Like Rain, Helen can turn into armor for Shion, but does not yet have as many abilities as Rain does. Helen also has the power to detect Clients and their minions, and has an exceptionally beautiful singing voice.

==Publication==
The manga is published in French by Pika Edition, in Spanish by Planetacomic, in German and Italian by Panini Comics.
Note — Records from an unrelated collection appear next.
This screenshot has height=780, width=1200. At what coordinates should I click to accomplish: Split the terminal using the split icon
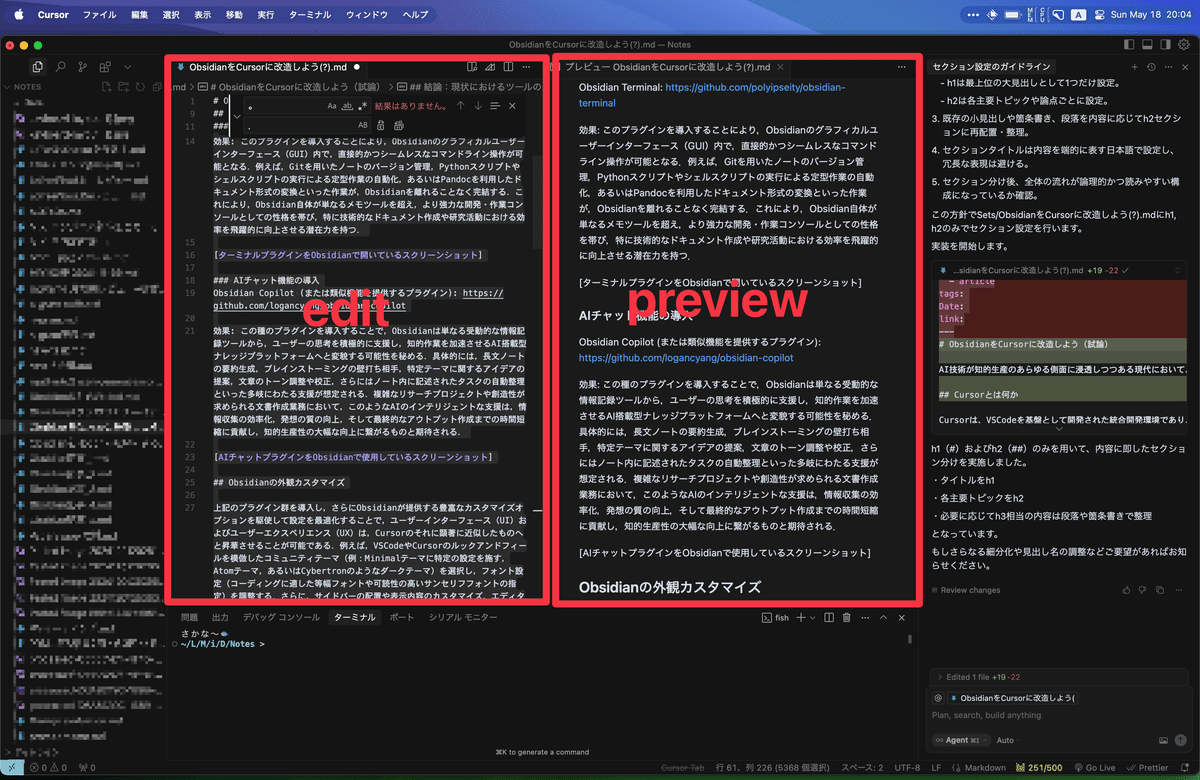coord(829,618)
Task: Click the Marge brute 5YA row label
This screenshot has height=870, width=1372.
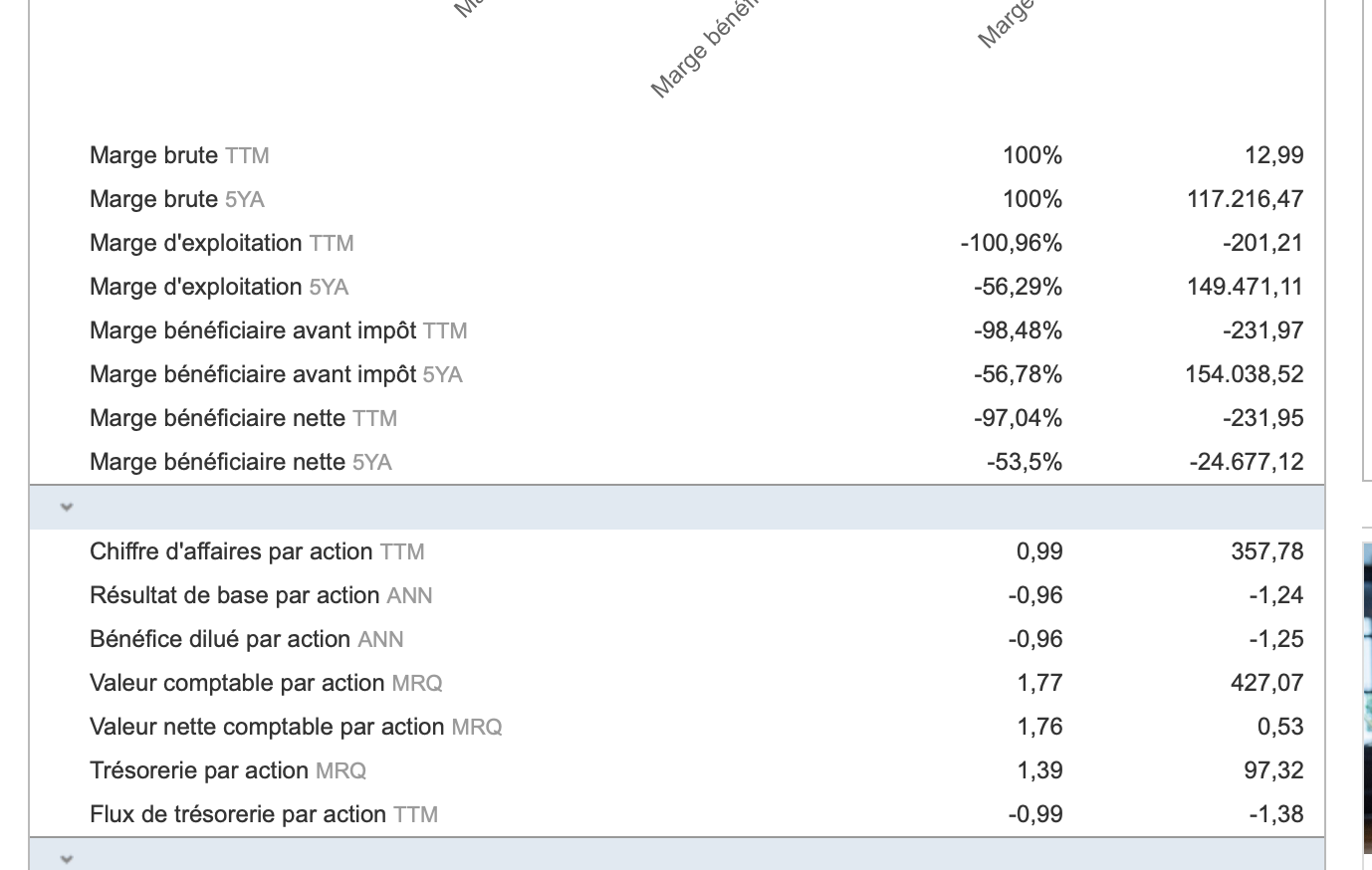Action: 177,199
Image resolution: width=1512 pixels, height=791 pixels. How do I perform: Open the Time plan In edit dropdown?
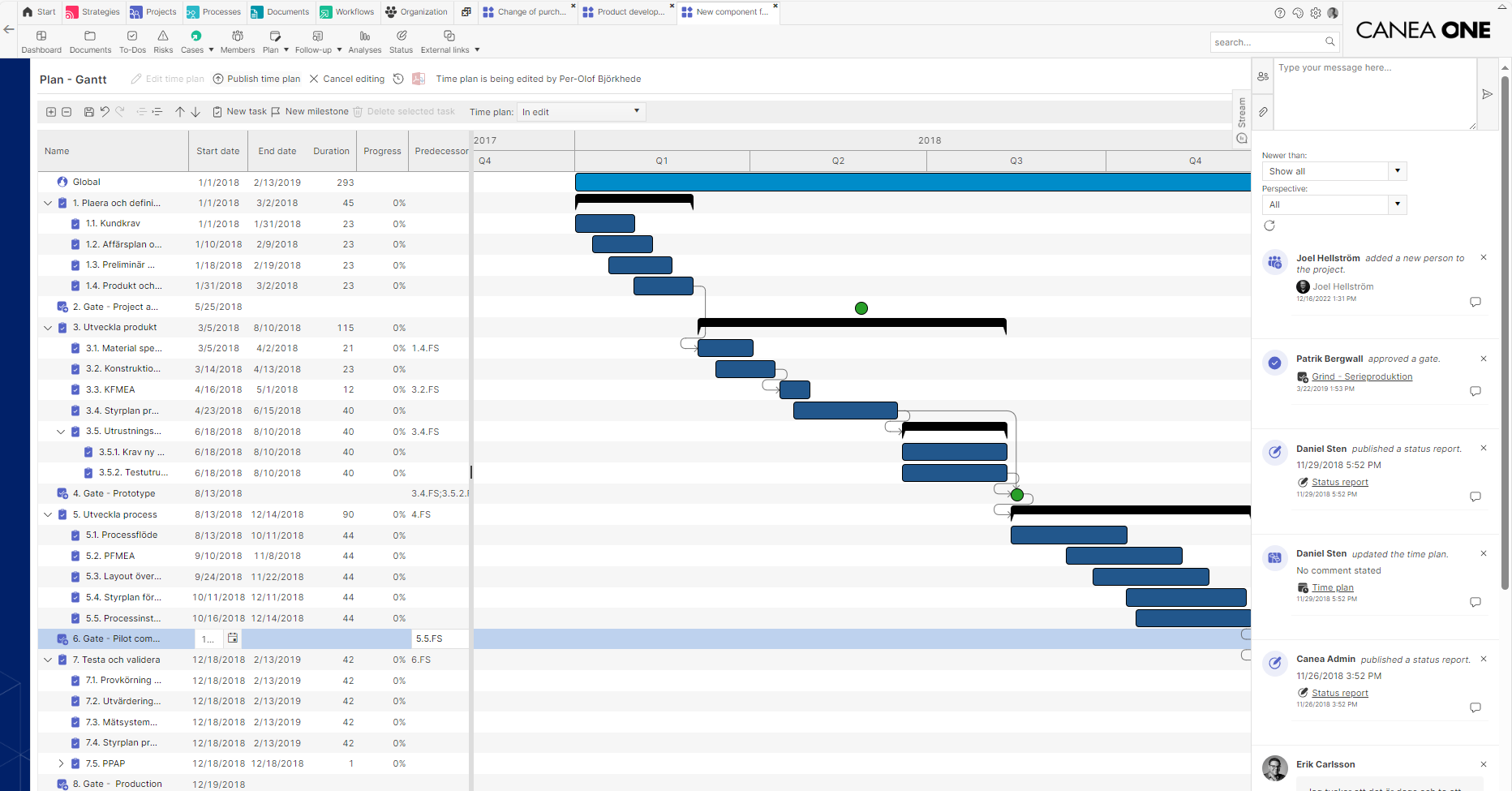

In 2002, Germany's Federal Department for Media Harmful to Young Persons classified the story as "endangering" due to the violence and sex scenes in the manga. A censored edition is sold called "Vampire Master", which is restricted to 16 and over, and an uncensored edition for people over 18 is sold as "Dark Crimson".
===Volume List===

| No. | Release date | ISBN |
| 1 | November 10, 2000 | 978-4063490268 |
| First night: The Angel of the Red Death.; Second night: When death falls on the city; Third Night: The Gods of Darkness; Fourth Night: The Offering to Darkness; Fifth Night: The Edge of Tears; Sixth Night: The Black Winged Knight; Night Seven: The Mansion of Sacrifices; Night Eight: Blood Bond; Ninth Night: This Place I Know I; |
| 2 | May 21, 2003 | 978-4063491272 |
| Tenth Night: This Place I Know II; Eleventh Night: Memory of Blood; Twelfth Night: Blood Bond; Thirteenth night: When does the night that never end begin; Fourteenth night: The ceremony; Fifteenth Night: The Vampire's Betrothed; Sixteenth night: The place of the end and the beginning...; Seventeenth Night: Those Born of Darkness; Eighteenth Night: A New Power; Nineteenth Night: Returning from the Darkness; |
| 3 | October 23, 2003 | 978-4063491494 |
| Twentieth Night: A New Beginning; Twenty-first Night: Fallen Knight I; Twenty-second Night: Fallen Knight II; Twenty-third Night: Call of Darkness; Twenty-fourth Night: City in the Mist; Twenty-fifth Night: The Man with the Dark Eyes; Twenty-sixth Night: The Sword of Forgiveness; Twenty-seventh Night: A Much-Loved Name; Twenty-eighth Night: Forbidden City I; Twenty-ninth Night: Forbidden City, II; Thirtieth Night: Two-Faced Mask; Thirty-first Night: Blood Ritual I; Thirty-second Night: Blood Ritual, II; |

==Reception==

Manga-News considers the story to be "secondary" to the art in the manga, and the fanservice in the second volume to be over the top, finding the second volume "not worth the money", calling the series "an excuse to show erotic art" and recommending the series as a whole only for fans of the author's art.